DIRECTIONS
Write out the lines from the one containing "Click the redo arrow icon" through the one containing "Action: click(x=240, y=157)", both included, with the pictures left out.

=== INFORMATION GIVEN ===

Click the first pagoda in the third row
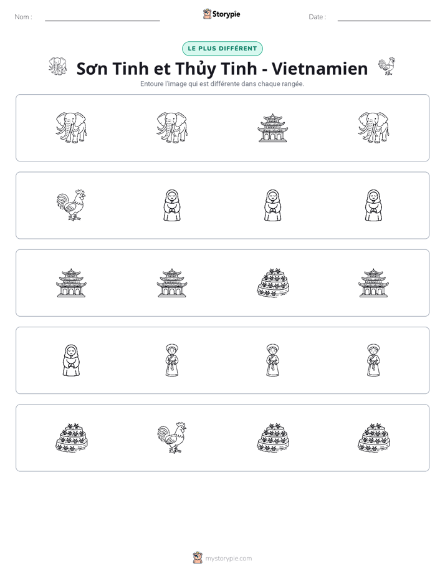Viewport: 445px width, 576px height. point(71,283)
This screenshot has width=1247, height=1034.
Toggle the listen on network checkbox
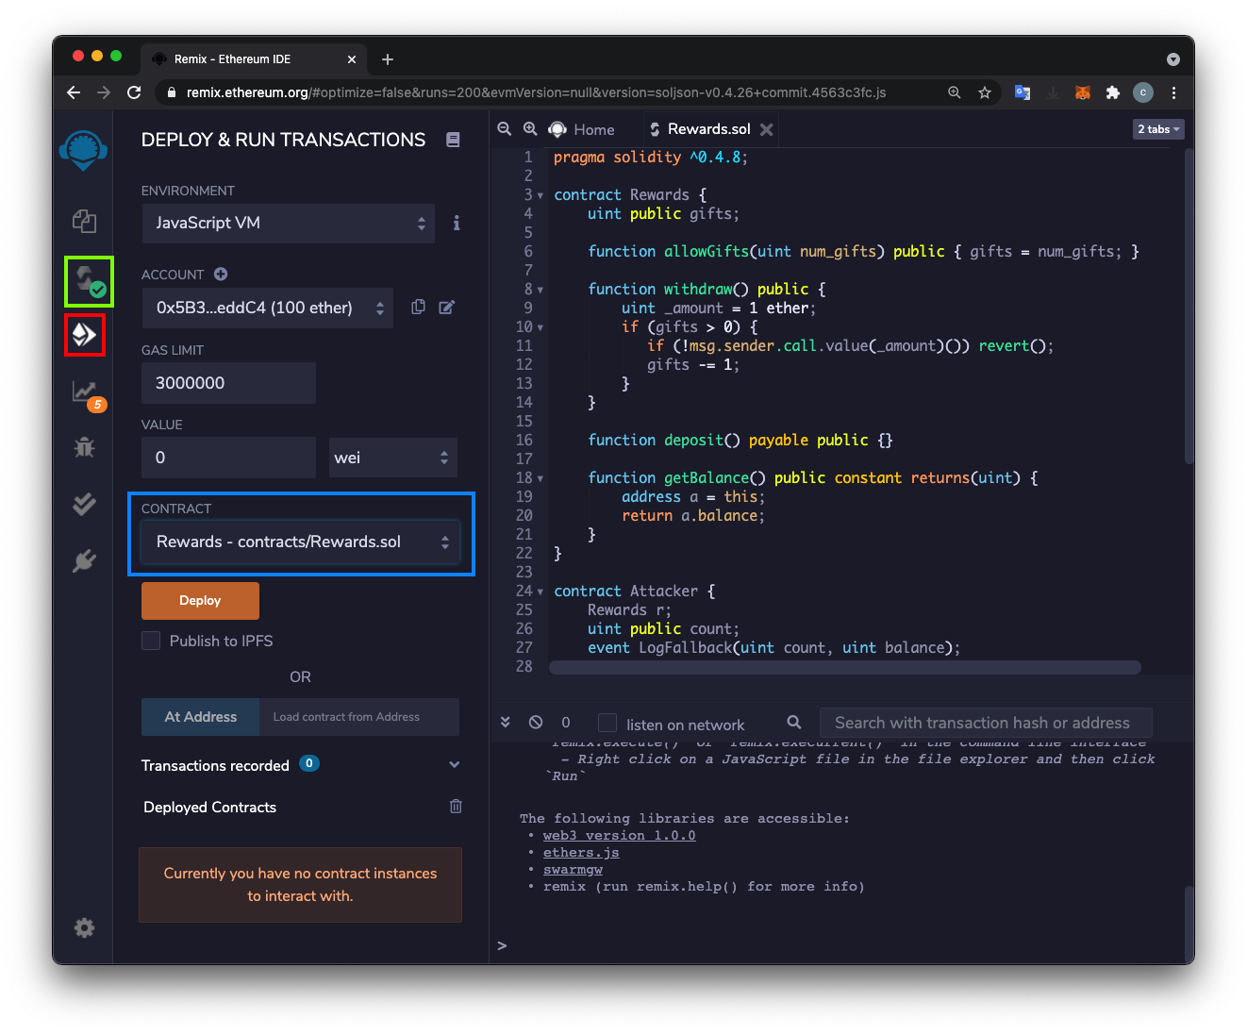(x=608, y=724)
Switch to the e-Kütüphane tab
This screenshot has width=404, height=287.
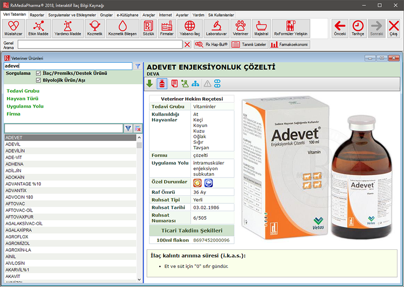(127, 15)
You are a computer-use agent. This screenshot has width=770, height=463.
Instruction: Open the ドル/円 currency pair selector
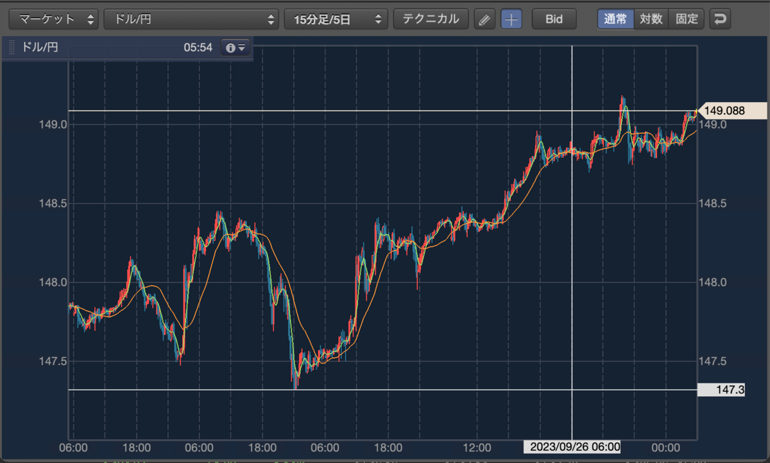tap(191, 19)
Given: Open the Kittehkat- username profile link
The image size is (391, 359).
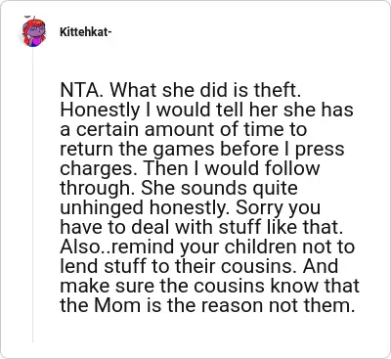Looking at the screenshot, I should (x=86, y=32).
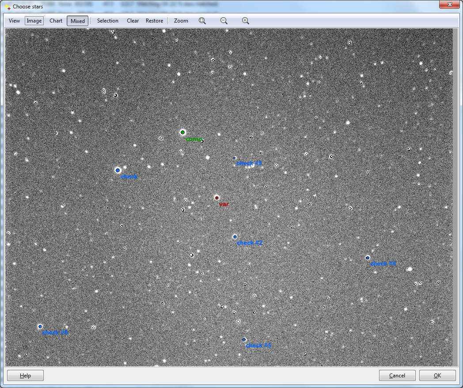Switch to Image display mode
Image resolution: width=463 pixels, height=388 pixels.
[34, 21]
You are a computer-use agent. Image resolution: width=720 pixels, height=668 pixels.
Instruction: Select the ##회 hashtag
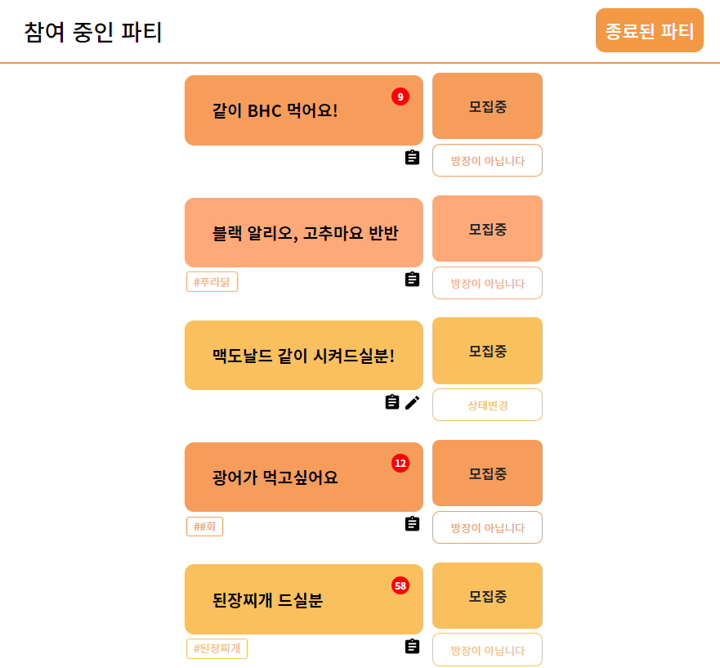[x=204, y=527]
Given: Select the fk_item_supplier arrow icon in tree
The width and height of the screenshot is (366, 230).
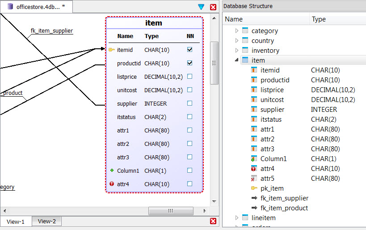Looking at the screenshot, I should pyautogui.click(x=254, y=198).
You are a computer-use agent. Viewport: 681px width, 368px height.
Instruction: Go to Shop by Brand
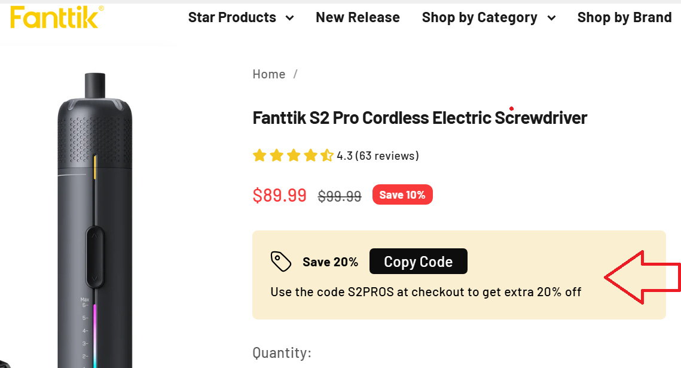coord(624,17)

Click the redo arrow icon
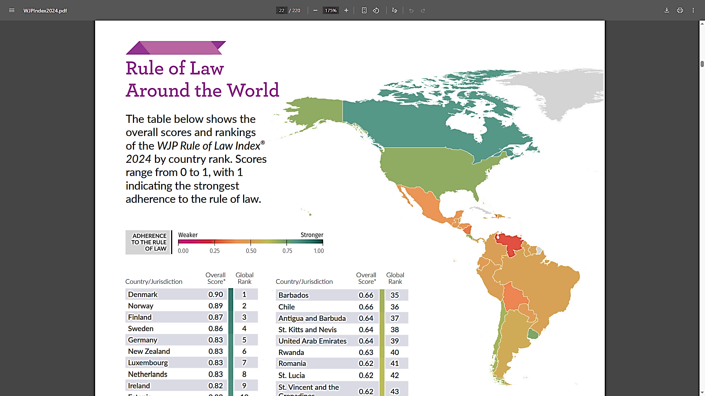point(423,10)
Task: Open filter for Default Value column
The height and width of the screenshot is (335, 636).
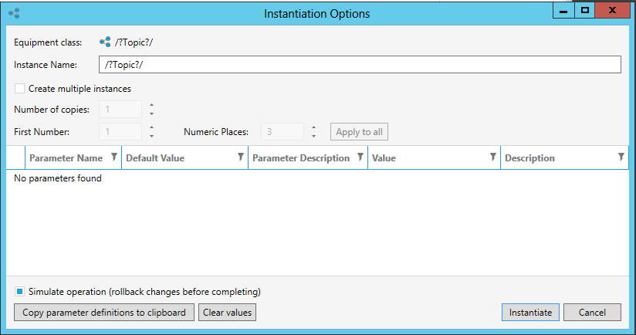Action: click(x=240, y=157)
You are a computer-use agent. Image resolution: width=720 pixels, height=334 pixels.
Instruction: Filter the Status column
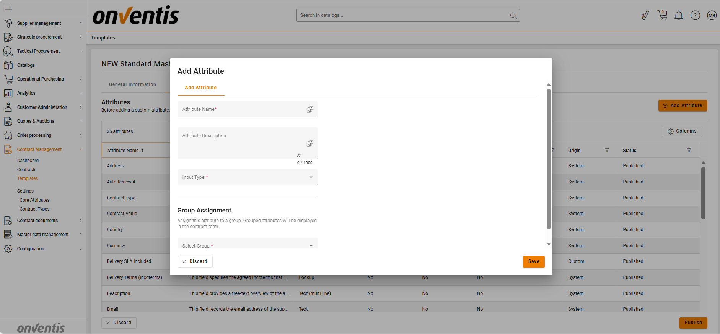tap(689, 151)
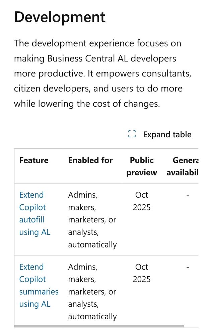Select the Expand table button label

point(167,135)
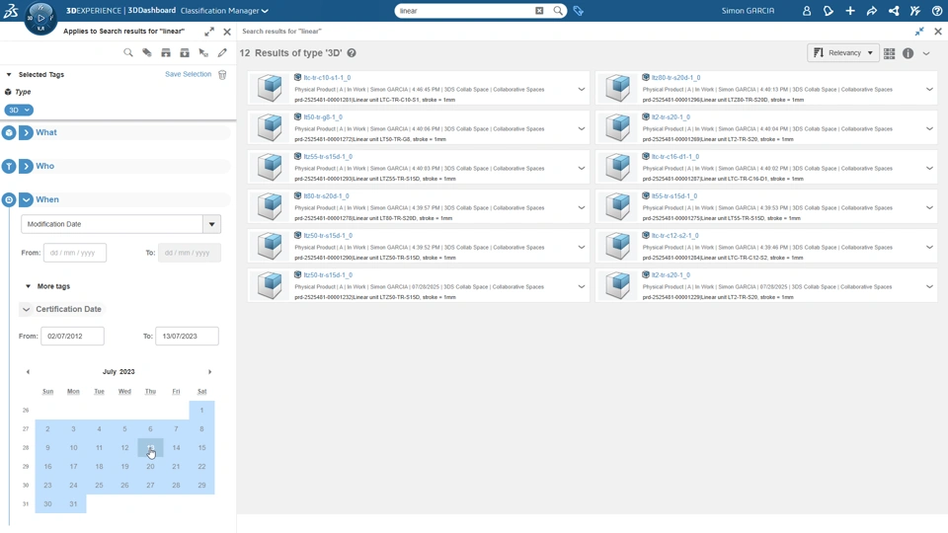
Task: Toggle the information panel icon
Action: coord(908,53)
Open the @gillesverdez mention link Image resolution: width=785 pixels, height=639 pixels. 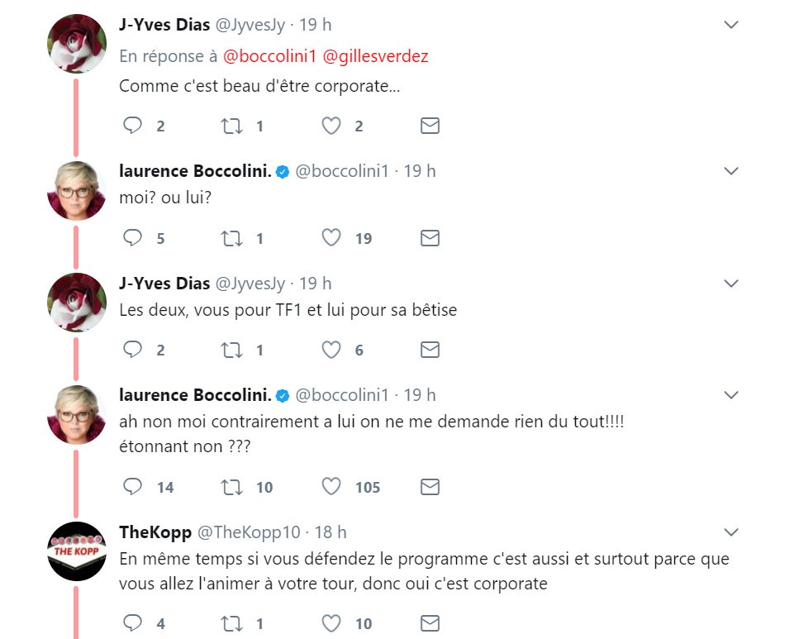[376, 56]
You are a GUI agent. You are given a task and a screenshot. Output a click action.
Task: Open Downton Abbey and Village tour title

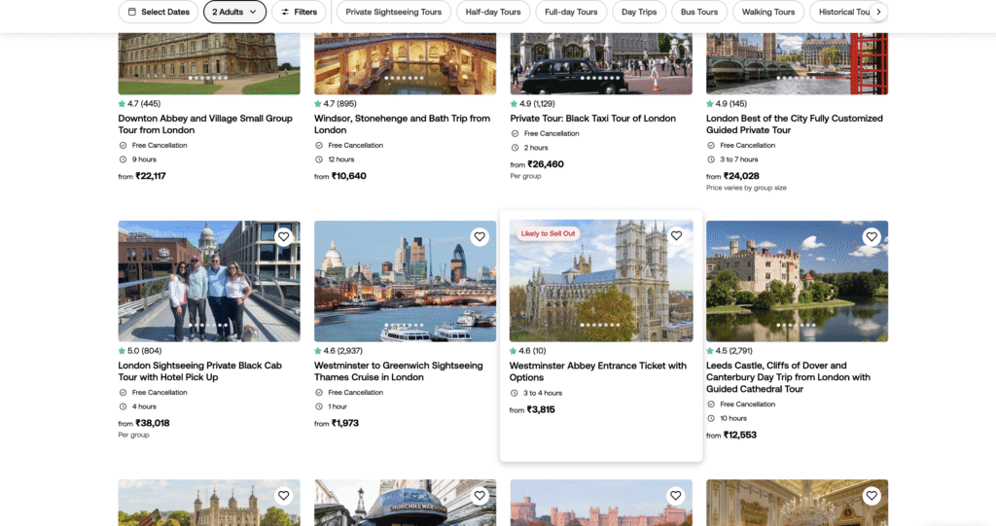(205, 123)
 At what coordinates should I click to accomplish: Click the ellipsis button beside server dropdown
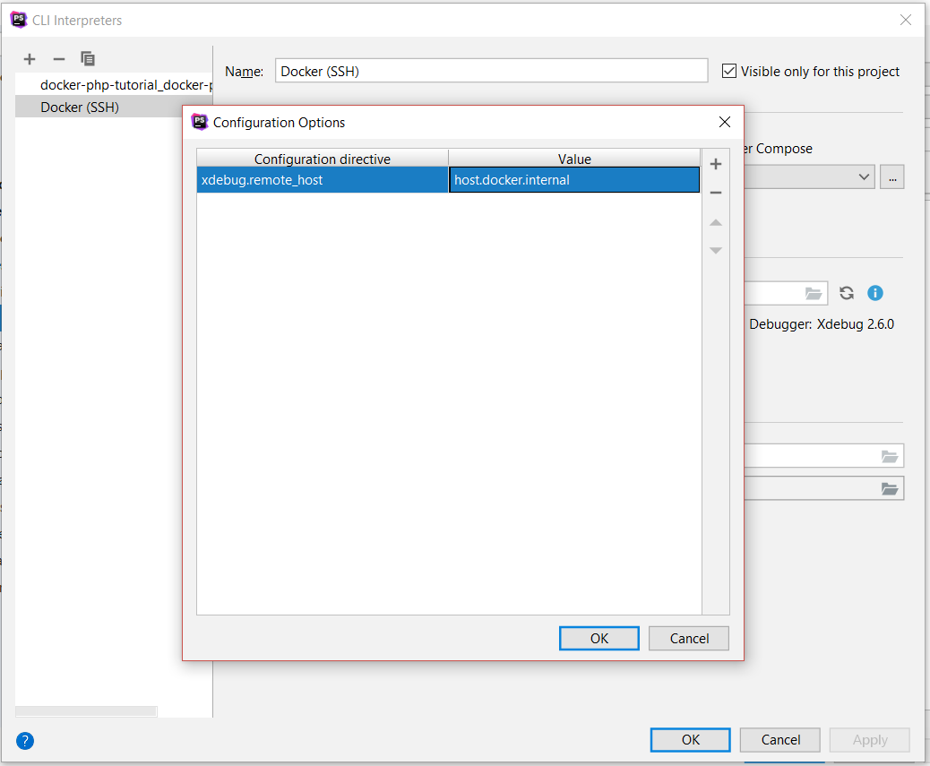tap(891, 176)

===

FINISHED TASK
Click the redo arrow icon
point(423,10)
Task: Open filter for Default Value column
The height and width of the screenshot is (335, 636).
Action: click(x=240, y=157)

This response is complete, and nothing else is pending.